Work task: In the records that follow, the lines from the one containing "[Cerrar (Esc)] (1767, 15)" to the one containing "Zoning Enforcement Complaint (357, 701)", inclusive, are to be given again exactly.

Task data:
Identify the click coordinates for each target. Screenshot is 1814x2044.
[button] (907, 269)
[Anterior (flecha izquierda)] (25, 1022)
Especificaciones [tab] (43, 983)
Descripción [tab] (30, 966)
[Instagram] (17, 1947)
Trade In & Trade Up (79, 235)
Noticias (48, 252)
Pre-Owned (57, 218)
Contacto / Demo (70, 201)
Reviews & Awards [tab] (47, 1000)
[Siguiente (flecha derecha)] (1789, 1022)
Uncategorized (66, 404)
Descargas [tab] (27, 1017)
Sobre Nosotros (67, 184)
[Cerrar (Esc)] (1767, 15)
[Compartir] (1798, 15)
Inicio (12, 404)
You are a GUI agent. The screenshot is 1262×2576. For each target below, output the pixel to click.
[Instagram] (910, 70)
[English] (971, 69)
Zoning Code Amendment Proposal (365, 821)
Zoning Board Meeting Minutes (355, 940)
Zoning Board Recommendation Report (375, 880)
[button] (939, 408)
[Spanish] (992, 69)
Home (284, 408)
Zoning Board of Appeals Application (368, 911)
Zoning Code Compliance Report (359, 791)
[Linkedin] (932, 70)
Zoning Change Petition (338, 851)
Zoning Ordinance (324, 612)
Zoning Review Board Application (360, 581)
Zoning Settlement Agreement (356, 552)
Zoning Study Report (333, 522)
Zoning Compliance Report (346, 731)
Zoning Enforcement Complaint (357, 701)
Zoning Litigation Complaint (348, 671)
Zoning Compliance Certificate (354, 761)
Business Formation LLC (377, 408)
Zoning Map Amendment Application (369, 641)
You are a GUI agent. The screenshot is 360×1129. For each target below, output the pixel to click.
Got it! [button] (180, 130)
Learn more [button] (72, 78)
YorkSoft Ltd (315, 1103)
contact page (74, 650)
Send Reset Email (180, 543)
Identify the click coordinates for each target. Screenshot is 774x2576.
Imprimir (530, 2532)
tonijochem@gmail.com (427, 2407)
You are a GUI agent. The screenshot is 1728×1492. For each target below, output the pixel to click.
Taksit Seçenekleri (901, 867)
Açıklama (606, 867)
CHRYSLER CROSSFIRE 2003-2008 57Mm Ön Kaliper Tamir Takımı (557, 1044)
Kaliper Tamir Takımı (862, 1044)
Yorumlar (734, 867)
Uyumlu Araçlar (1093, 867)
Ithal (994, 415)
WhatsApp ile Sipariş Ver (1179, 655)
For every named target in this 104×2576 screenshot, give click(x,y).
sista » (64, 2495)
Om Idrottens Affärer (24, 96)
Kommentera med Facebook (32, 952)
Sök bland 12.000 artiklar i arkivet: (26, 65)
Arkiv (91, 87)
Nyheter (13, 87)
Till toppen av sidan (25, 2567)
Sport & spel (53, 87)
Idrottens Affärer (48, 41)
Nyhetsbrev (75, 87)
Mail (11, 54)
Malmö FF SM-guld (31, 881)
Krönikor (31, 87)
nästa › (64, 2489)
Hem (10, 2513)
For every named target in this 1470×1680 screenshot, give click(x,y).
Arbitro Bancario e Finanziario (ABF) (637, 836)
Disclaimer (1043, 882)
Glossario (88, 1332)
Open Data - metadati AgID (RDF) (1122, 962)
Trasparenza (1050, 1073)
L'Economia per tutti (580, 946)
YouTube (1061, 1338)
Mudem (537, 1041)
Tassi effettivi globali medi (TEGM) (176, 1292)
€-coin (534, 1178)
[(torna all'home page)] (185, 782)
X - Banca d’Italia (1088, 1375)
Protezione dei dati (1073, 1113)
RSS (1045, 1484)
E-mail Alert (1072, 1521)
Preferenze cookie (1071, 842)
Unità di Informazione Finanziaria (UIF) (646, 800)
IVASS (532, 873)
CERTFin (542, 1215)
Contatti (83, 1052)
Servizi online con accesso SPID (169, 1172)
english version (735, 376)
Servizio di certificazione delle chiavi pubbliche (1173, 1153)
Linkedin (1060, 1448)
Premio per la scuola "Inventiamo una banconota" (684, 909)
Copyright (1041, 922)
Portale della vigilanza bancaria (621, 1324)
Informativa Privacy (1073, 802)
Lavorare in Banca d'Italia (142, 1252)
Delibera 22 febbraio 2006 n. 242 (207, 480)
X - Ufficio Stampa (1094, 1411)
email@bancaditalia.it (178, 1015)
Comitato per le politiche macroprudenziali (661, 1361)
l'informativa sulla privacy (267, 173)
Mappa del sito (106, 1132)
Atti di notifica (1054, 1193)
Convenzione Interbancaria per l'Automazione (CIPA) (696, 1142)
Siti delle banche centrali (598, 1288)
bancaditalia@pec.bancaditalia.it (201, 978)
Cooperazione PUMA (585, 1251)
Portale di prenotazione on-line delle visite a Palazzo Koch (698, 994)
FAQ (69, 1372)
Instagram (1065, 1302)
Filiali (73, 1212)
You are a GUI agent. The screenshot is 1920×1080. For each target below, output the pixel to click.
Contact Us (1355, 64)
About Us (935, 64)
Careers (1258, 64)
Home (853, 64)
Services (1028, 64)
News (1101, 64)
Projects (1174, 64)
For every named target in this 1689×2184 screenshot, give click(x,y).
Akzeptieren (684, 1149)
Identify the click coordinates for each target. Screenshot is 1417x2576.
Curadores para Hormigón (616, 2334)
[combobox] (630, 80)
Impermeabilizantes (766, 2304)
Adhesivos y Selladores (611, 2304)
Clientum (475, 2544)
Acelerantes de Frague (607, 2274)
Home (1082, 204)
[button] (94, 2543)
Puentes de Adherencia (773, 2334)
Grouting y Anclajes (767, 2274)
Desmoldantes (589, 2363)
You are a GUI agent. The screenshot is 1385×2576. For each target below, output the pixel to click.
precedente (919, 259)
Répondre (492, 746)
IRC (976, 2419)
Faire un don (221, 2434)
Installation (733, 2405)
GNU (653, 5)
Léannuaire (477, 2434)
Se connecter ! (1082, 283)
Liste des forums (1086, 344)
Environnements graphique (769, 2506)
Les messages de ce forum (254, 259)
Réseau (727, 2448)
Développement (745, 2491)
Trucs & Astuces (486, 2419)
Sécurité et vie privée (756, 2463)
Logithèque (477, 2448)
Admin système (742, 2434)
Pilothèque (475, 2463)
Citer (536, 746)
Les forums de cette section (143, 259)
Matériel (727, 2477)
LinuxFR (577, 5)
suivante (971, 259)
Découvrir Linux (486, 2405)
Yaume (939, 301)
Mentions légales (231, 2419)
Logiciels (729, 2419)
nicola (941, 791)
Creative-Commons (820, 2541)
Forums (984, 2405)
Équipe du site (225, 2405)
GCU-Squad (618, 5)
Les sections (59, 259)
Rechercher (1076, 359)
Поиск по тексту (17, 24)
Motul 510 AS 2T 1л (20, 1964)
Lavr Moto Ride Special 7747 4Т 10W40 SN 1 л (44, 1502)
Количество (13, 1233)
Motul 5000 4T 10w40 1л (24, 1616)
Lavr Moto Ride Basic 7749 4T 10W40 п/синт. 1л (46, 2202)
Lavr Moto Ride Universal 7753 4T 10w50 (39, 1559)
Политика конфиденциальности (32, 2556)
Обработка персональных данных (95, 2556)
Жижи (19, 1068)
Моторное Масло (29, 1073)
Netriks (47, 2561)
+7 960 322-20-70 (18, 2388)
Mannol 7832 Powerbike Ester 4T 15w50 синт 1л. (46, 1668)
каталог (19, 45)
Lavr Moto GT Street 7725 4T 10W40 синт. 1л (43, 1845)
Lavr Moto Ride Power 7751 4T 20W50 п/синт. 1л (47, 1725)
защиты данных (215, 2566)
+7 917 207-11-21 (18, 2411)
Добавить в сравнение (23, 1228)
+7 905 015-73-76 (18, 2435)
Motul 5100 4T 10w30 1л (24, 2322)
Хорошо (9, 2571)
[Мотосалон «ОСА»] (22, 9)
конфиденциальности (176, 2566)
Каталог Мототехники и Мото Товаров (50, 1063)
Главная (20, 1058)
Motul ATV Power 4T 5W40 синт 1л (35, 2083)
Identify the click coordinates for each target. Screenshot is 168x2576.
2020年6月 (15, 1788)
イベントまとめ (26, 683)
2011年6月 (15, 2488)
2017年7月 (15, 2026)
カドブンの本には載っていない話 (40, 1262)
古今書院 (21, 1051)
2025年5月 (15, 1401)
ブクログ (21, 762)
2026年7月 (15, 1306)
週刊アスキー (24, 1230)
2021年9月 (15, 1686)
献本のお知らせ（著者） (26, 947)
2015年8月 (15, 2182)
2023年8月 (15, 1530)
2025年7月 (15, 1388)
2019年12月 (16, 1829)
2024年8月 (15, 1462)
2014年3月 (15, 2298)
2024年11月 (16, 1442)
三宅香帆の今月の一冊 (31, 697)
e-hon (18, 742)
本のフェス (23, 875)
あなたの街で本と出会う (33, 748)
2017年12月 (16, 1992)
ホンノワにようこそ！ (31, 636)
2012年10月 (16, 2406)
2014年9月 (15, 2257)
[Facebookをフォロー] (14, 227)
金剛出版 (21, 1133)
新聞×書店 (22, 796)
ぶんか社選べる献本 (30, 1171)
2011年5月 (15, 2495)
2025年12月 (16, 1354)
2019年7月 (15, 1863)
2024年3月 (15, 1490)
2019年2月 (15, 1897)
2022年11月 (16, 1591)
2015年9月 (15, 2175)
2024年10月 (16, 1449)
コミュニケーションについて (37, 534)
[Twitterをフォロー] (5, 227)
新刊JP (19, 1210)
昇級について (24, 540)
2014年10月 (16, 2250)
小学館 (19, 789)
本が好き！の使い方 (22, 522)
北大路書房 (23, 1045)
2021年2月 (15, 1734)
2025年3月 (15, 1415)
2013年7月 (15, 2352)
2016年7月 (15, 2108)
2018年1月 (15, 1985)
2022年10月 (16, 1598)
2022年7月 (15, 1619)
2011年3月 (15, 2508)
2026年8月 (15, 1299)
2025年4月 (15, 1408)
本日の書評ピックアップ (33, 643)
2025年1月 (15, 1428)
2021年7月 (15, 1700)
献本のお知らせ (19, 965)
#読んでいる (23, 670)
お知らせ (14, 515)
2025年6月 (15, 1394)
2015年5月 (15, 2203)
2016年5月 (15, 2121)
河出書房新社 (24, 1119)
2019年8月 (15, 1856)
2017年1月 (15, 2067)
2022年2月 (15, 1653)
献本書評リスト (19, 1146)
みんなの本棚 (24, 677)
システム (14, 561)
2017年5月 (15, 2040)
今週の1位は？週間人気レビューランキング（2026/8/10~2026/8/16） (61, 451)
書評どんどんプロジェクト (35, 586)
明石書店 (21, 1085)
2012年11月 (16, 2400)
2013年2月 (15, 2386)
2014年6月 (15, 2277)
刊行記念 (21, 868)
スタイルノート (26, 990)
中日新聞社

Exercise solution:
[Cerrar (Esc)] (1767, 15)
[Compartir] (1798, 15)
Inicio (12, 404)
You are a GUI agent. The screenshot is 1262×2576. For each target below, output the pixel to click.
[Instagram] (910, 70)
[English] (971, 69)
Zoning Code Amendment Proposal (365, 821)
Zoning Board Meeting Minutes (355, 940)
Zoning Board Recommendation Report (375, 880)
[button] (939, 408)
[Spanish] (992, 69)
Home (284, 408)
Zoning Board of Appeals Application (368, 911)
Zoning Code Compliance Report (359, 791)
[Linkedin] (932, 70)
Zoning Change Petition (338, 851)
Zoning Ordinance (324, 612)
Zoning Review Board Application (360, 581)
Zoning Settlement Agreement (356, 552)
Zoning Study Report (333, 522)
Zoning Compliance Report (346, 731)
Zoning Enforcement Complaint (357, 701)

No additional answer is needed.